=== YOUR TASK ===
Return nothing but the lines from the one containing "This screenshot has height=299, width=364." through the end of the records below, exactly as they stand and without pictures.

++++

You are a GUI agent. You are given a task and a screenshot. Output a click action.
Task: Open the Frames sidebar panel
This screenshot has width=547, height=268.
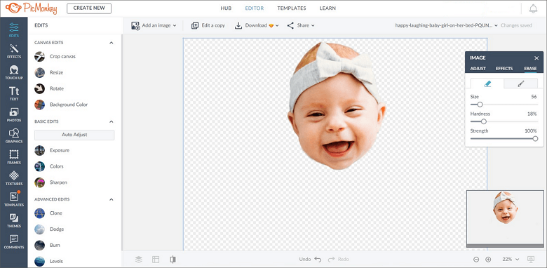14,157
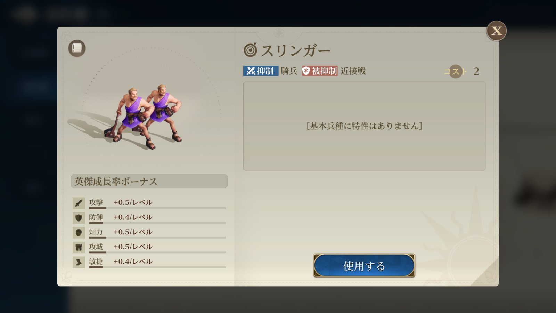Open the encyclopedia book icon
This screenshot has width=556, height=313.
77,48
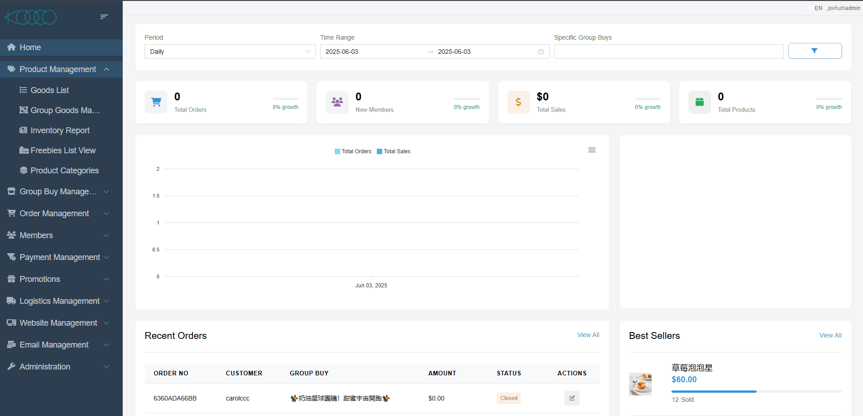
Task: Switch language with the EN toggle
Action: (815, 8)

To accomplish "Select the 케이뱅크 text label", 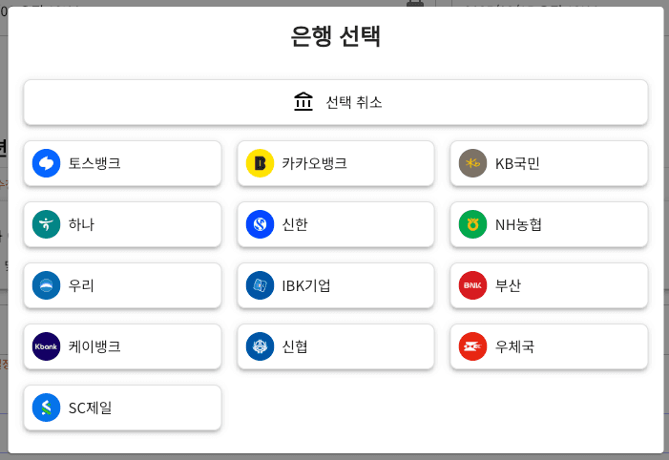I will click(94, 346).
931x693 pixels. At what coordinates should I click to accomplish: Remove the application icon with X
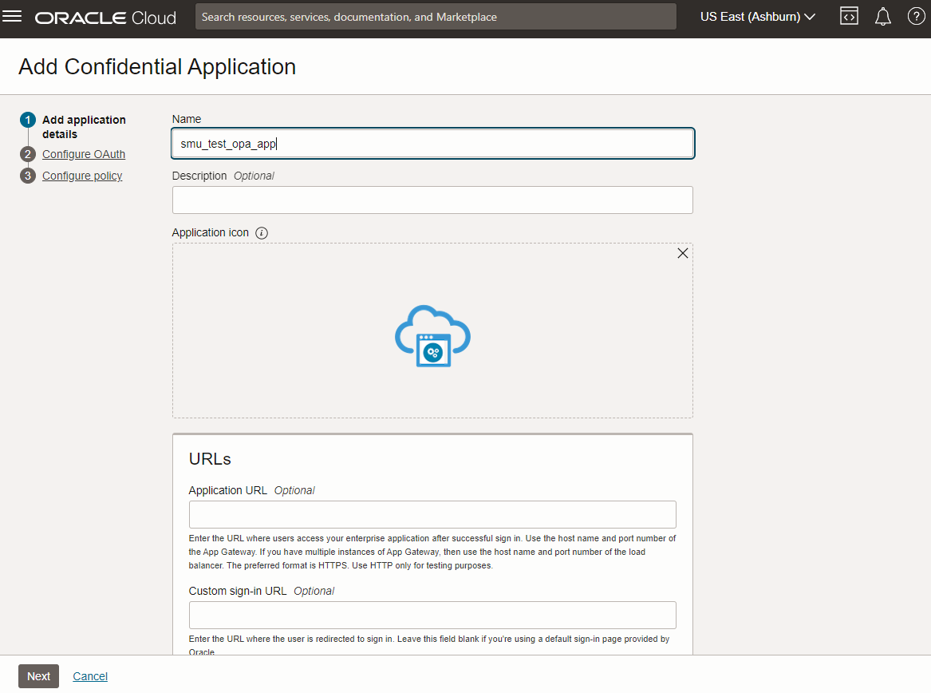pyautogui.click(x=682, y=253)
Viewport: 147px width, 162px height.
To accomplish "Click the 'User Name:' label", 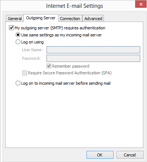I will click(32, 50).
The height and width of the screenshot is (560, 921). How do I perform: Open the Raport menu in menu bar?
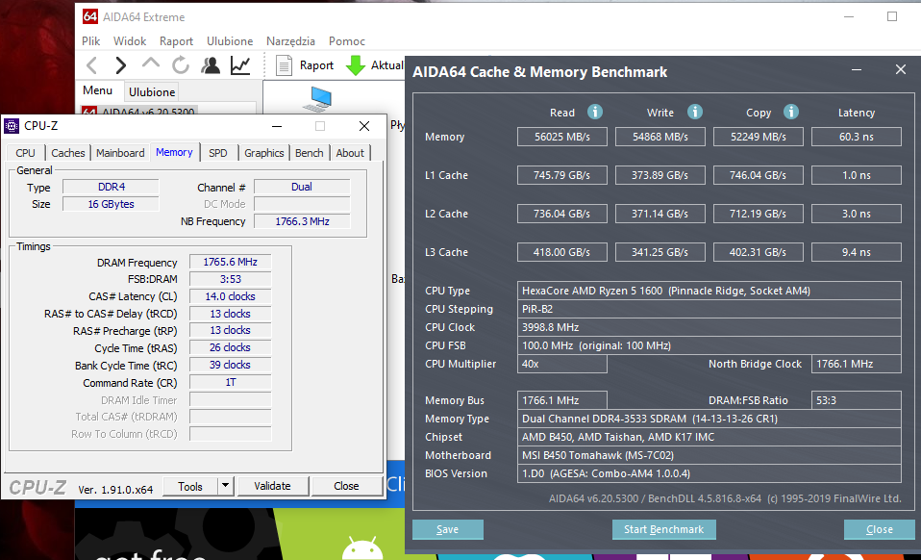click(176, 41)

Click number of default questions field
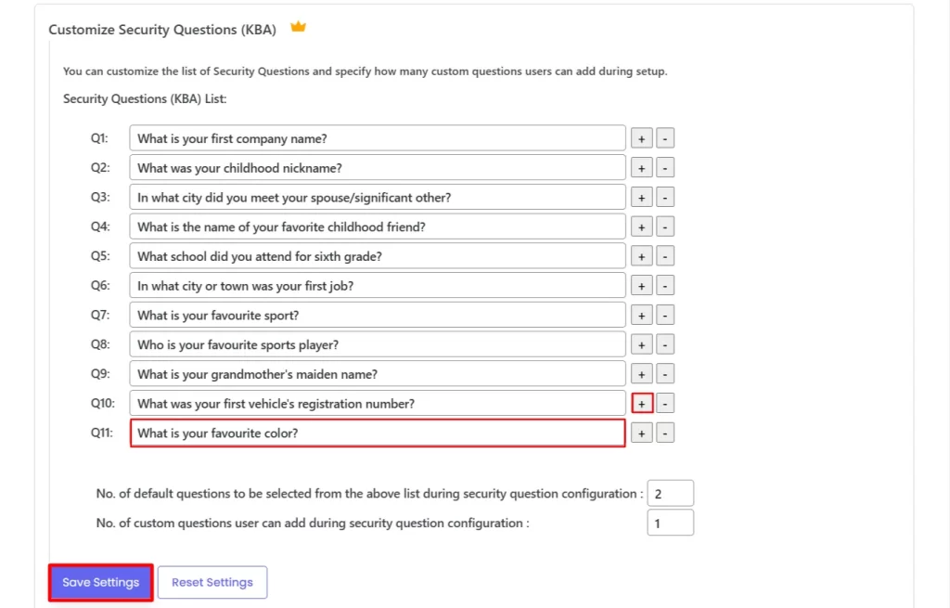coord(670,494)
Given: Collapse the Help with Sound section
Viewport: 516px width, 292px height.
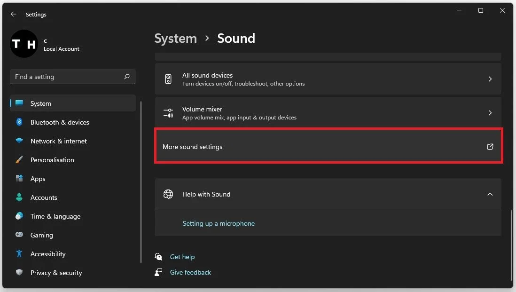Looking at the screenshot, I should tap(490, 194).
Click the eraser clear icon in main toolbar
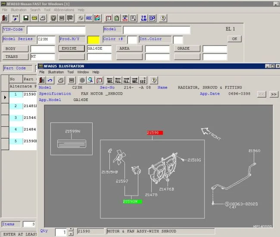The image size is (280, 237). point(16,18)
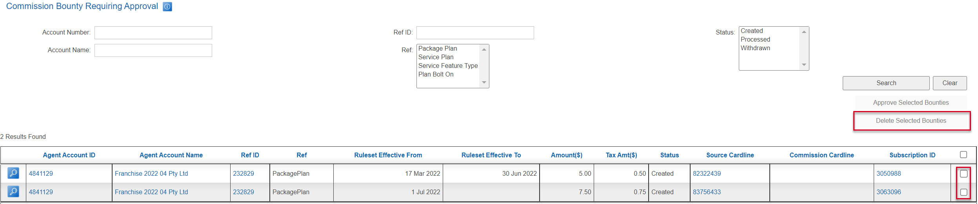Click Approve Selected Bounties button
The image size is (978, 204).
coord(911,103)
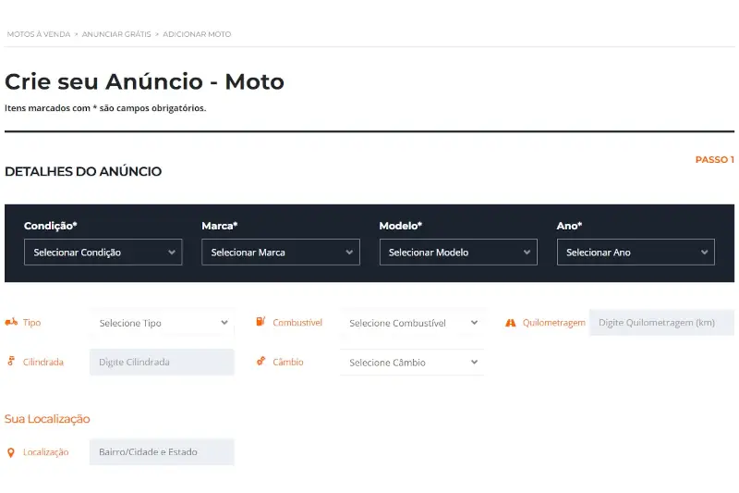
Task: Focus the Bairro/Cidade e Estado field
Action: pyautogui.click(x=163, y=452)
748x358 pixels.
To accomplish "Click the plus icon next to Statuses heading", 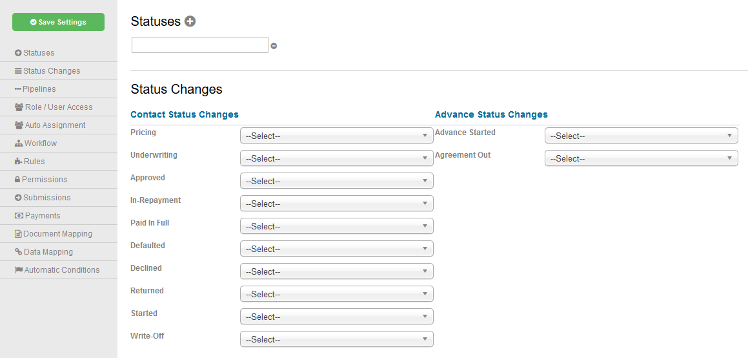I will click(x=190, y=21).
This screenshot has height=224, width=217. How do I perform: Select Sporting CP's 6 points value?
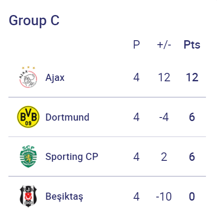tap(192, 157)
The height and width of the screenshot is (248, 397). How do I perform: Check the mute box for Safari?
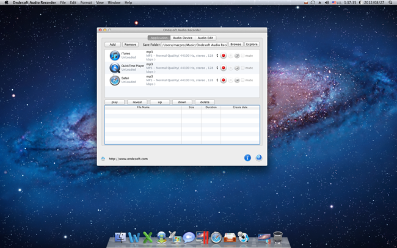pos(242,80)
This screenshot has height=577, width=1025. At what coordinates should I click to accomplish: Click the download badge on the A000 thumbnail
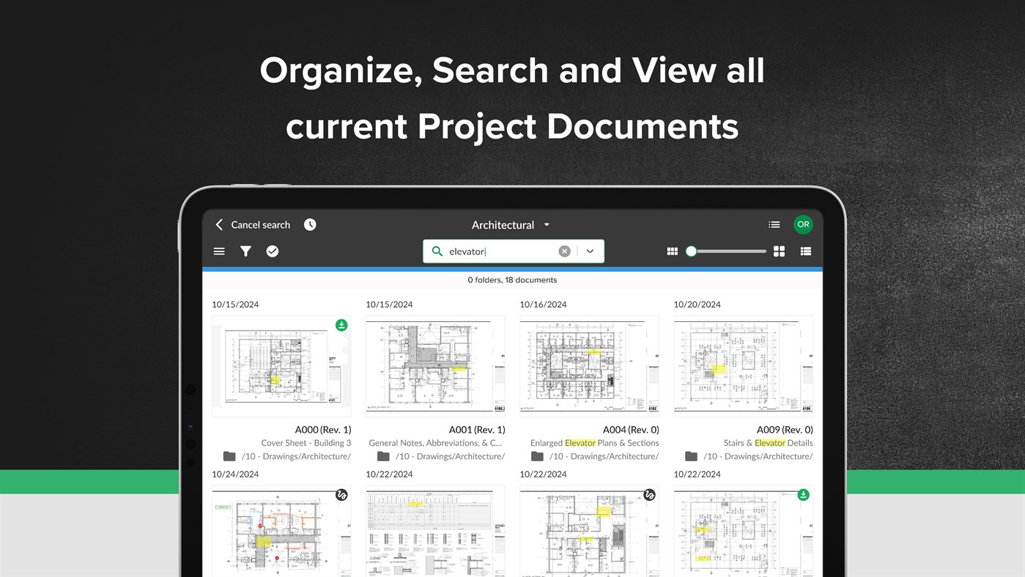(341, 324)
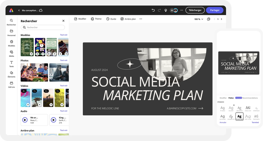
Task: Open Add ons from the sidebar
Action: (x=11, y=85)
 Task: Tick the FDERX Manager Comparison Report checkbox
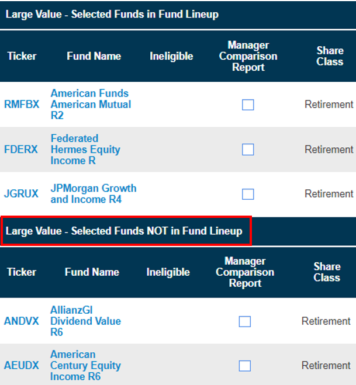click(x=248, y=150)
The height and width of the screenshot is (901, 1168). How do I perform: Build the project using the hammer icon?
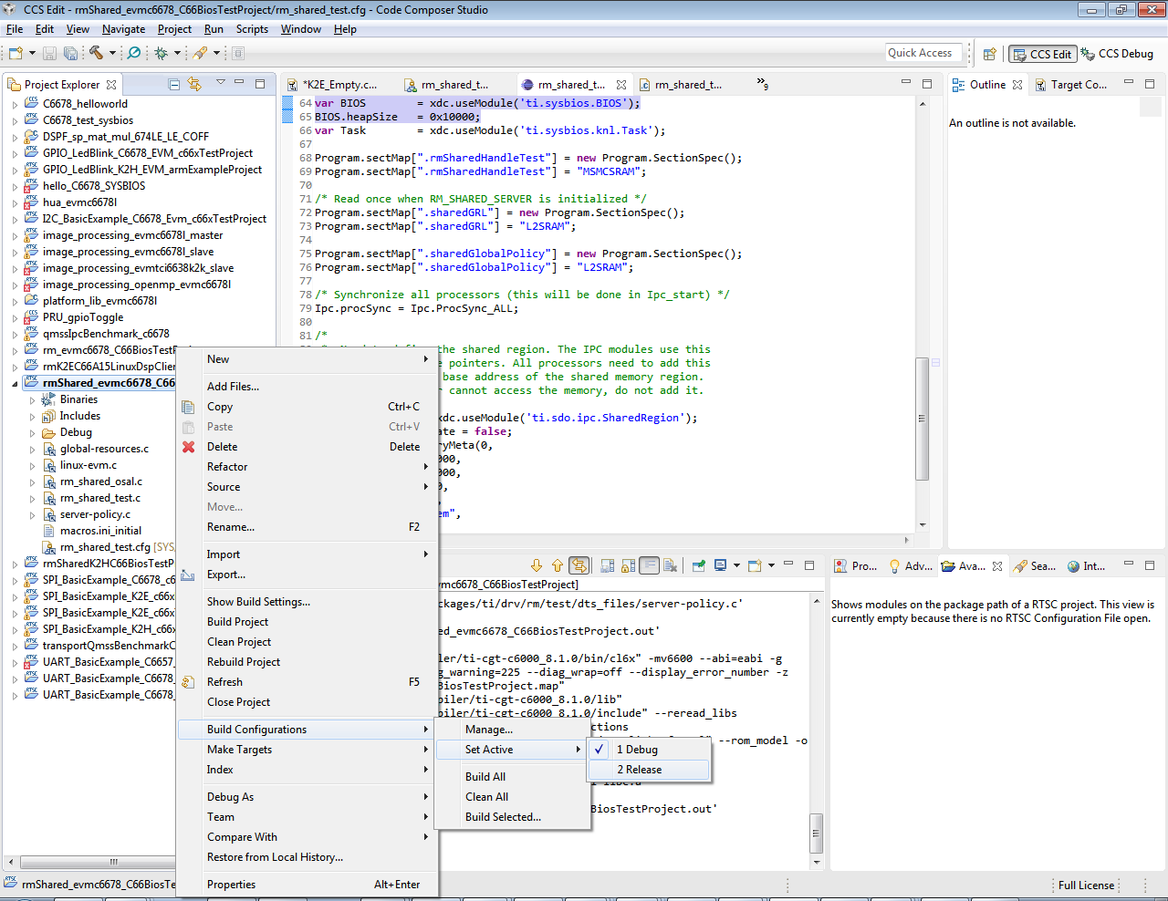pos(97,52)
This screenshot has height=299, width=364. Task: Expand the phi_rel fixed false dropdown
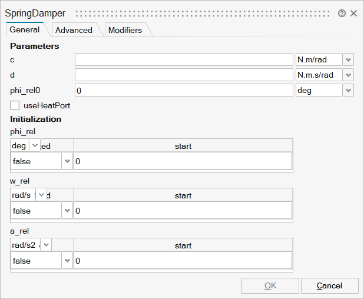(67, 161)
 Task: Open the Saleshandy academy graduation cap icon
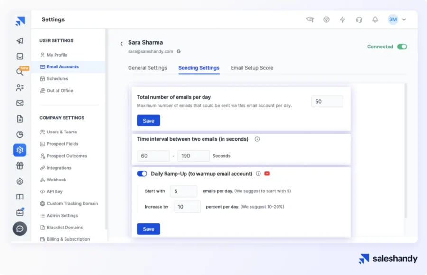tap(310, 19)
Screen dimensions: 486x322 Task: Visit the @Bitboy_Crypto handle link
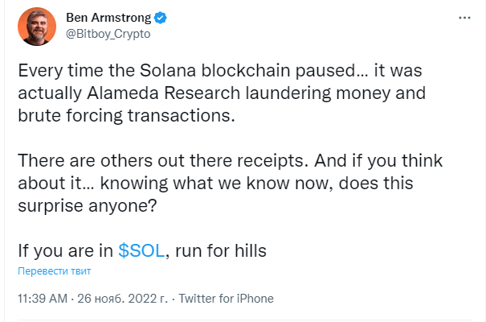(108, 34)
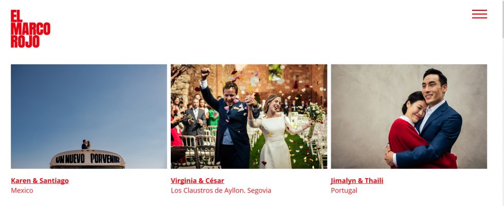Click the blue sky in Karen & Santiago photo
The width and height of the screenshot is (504, 206).
click(88, 100)
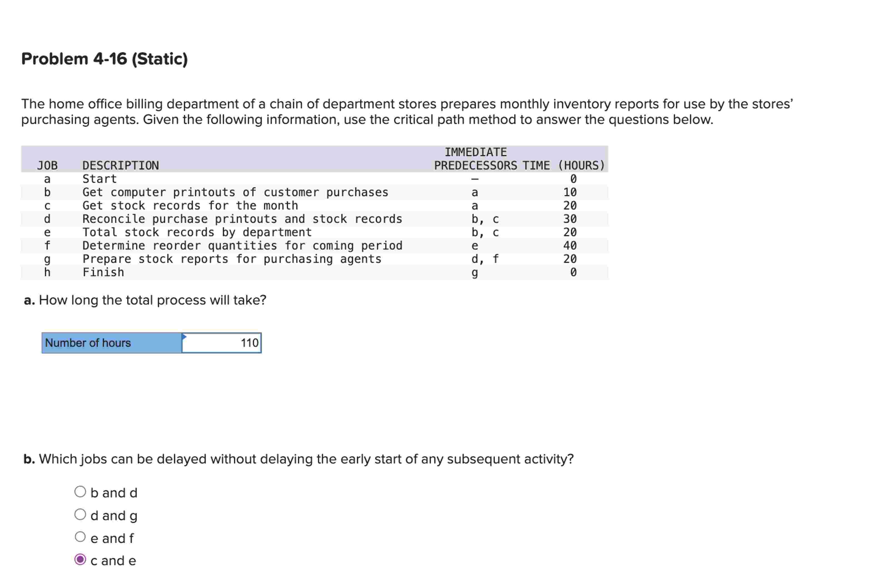876x586 pixels.
Task: Click the value 110 in the answer box
Action: 249,343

++++

=== ANSWER BELOW ===
This screenshot has height=299, width=364. Task: Expand the phi_rel fixed false dropdown
(67, 161)
 Task: Open the Saleshandy academy graduation cap icon
tap(310, 19)
Screen dimensions: 486x322 Task: Visit the @Bitboy_Crypto handle link
(108, 34)
Click the blue sky in Karen & Santiago photo
The width and height of the screenshot is (504, 206).
click(88, 100)
876x586 pixels.
Task: Click the value 110 in the answer box
Action: 249,343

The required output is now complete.